• **STATED EXERCISE**:
Output the material below line for line, keeping every character unchanged and leaving out the pictures.

• **DATASET RECORDS**:
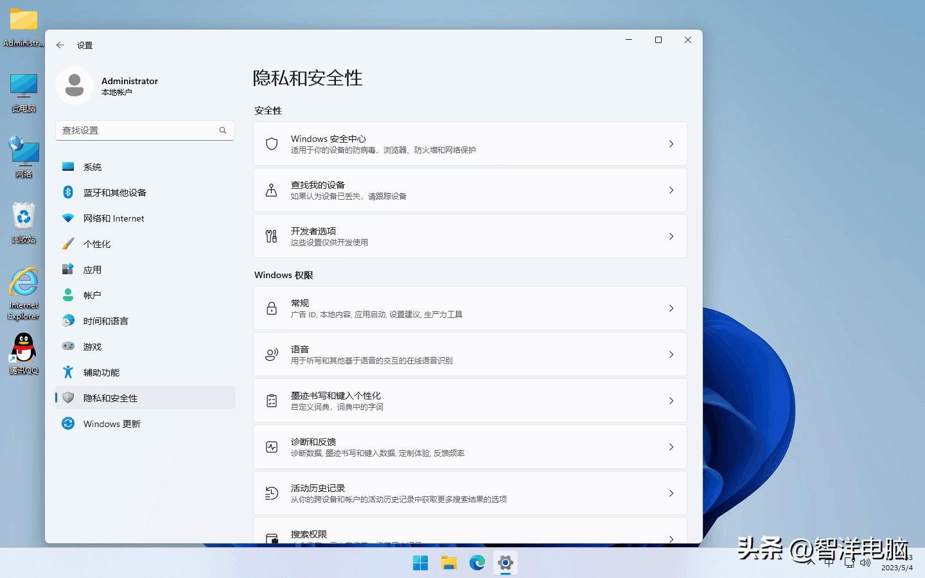Expand the 语音 speech settings
Viewport: 925px width, 578px height.
click(x=470, y=354)
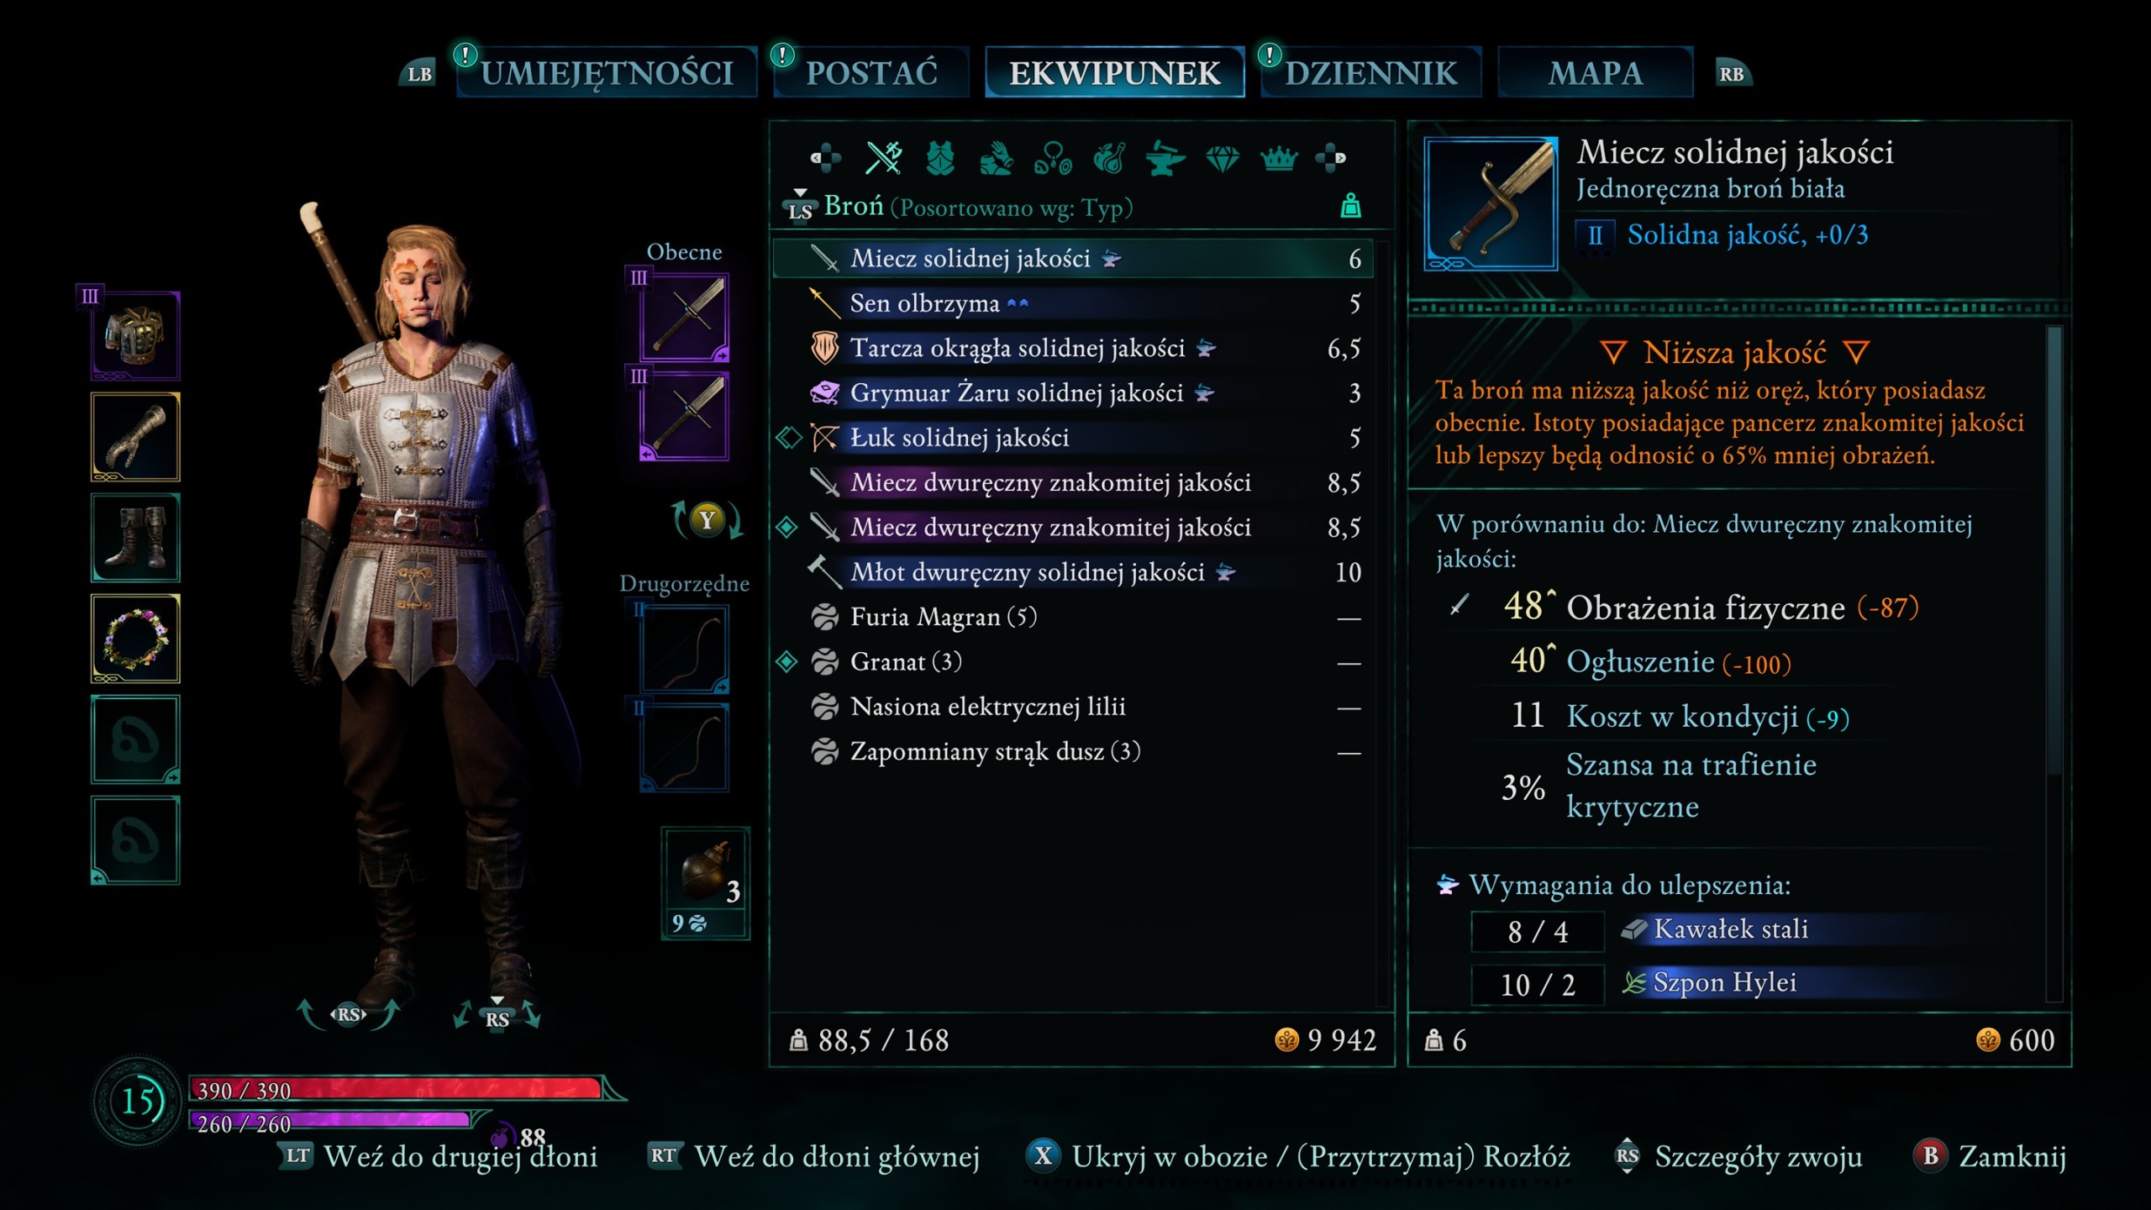This screenshot has height=1210, width=2151.
Task: Toggle character rotation RS control
Action: point(348,1014)
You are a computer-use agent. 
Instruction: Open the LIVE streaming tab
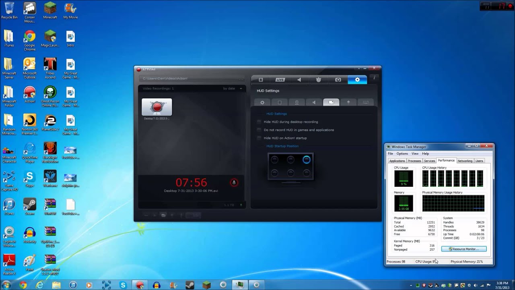(280, 80)
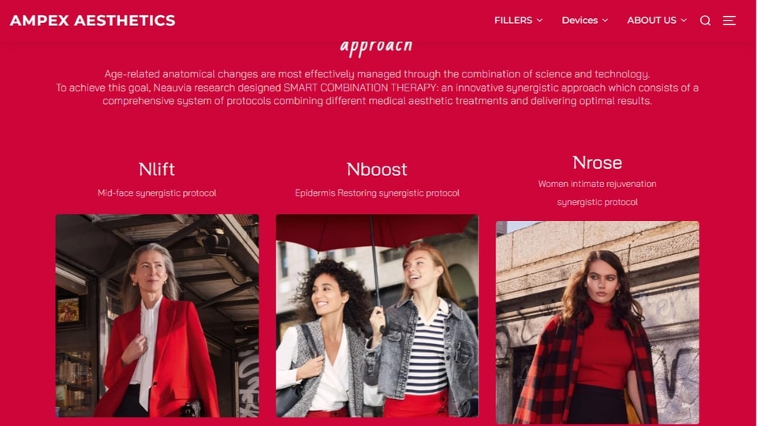
Task: Expand the Devices dropdown chevron
Action: coord(605,21)
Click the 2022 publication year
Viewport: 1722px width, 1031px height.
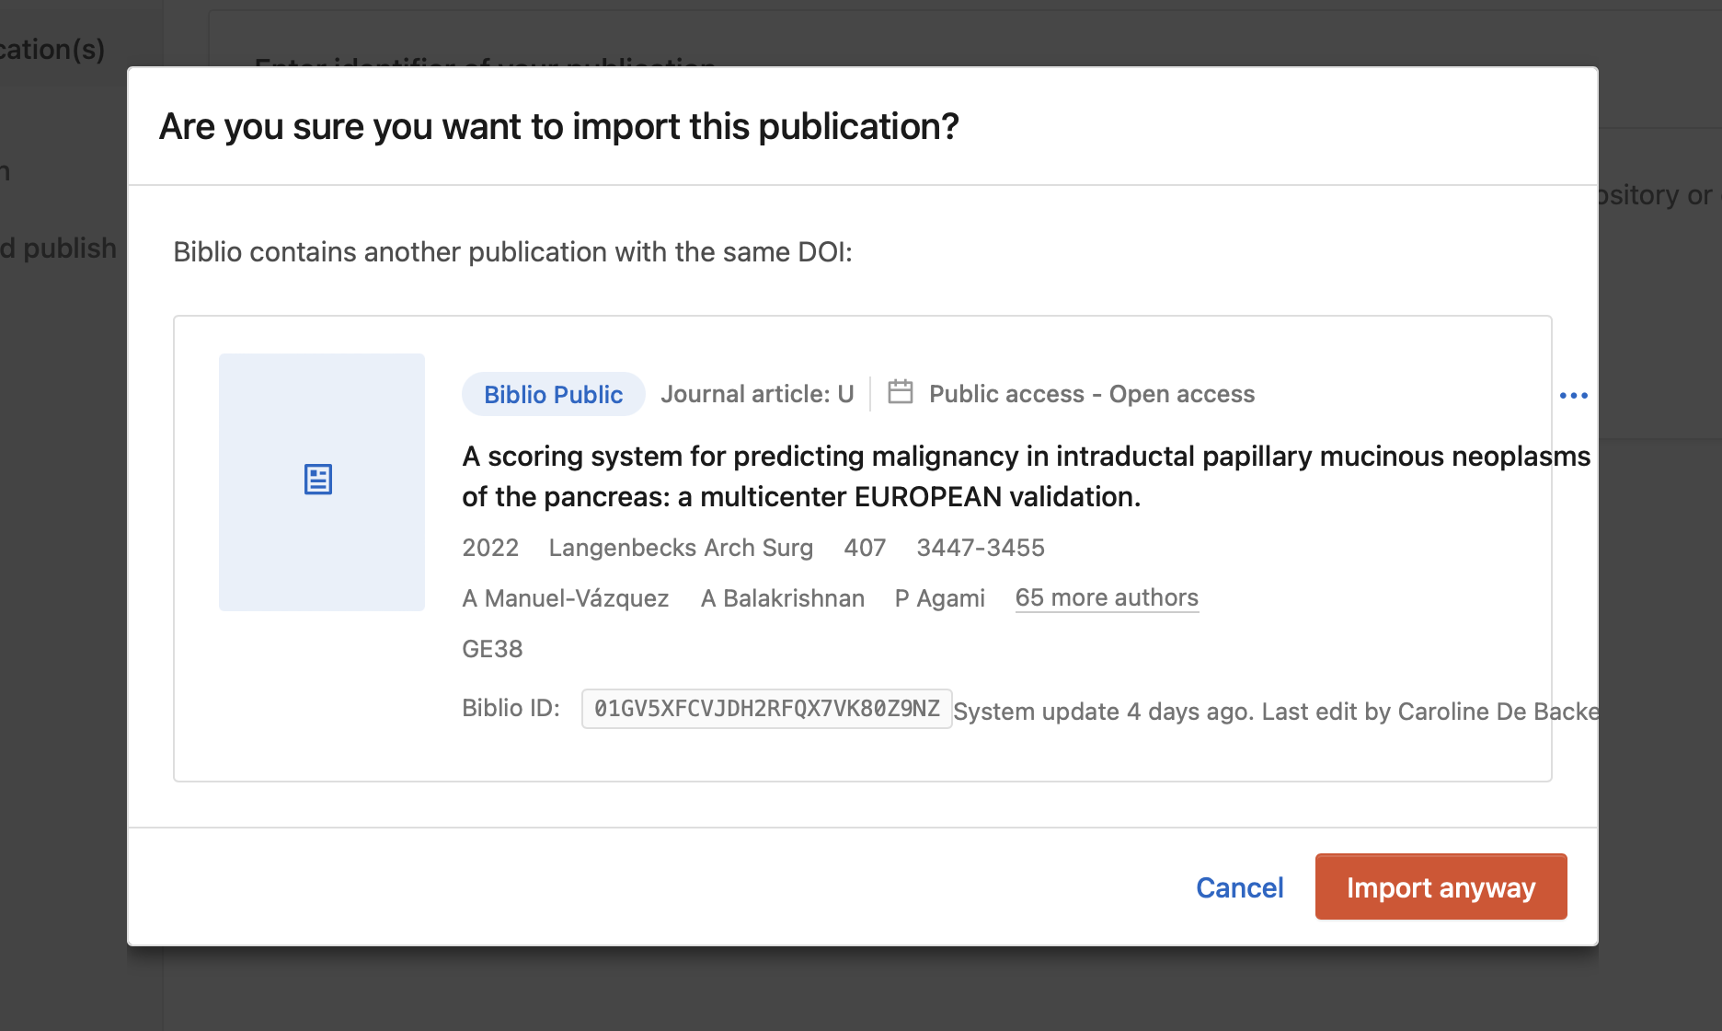[x=489, y=547]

• **WORKED SOLUTION**:
Expand the 语音 speech settings
Viewport: 925px width, 578px height.
click(x=470, y=354)
This screenshot has height=1210, width=2151.
Task: Toggle character rotation RS control
Action: point(348,1014)
You are a computer-use agent. 
Instruction: Open the LIVE streaming tab
(280, 80)
Task: Expand the Devices dropdown chevron
Action: coord(605,21)
Click the 2022 publication year
Viewport: 1722px width, 1031px height.
[x=489, y=547]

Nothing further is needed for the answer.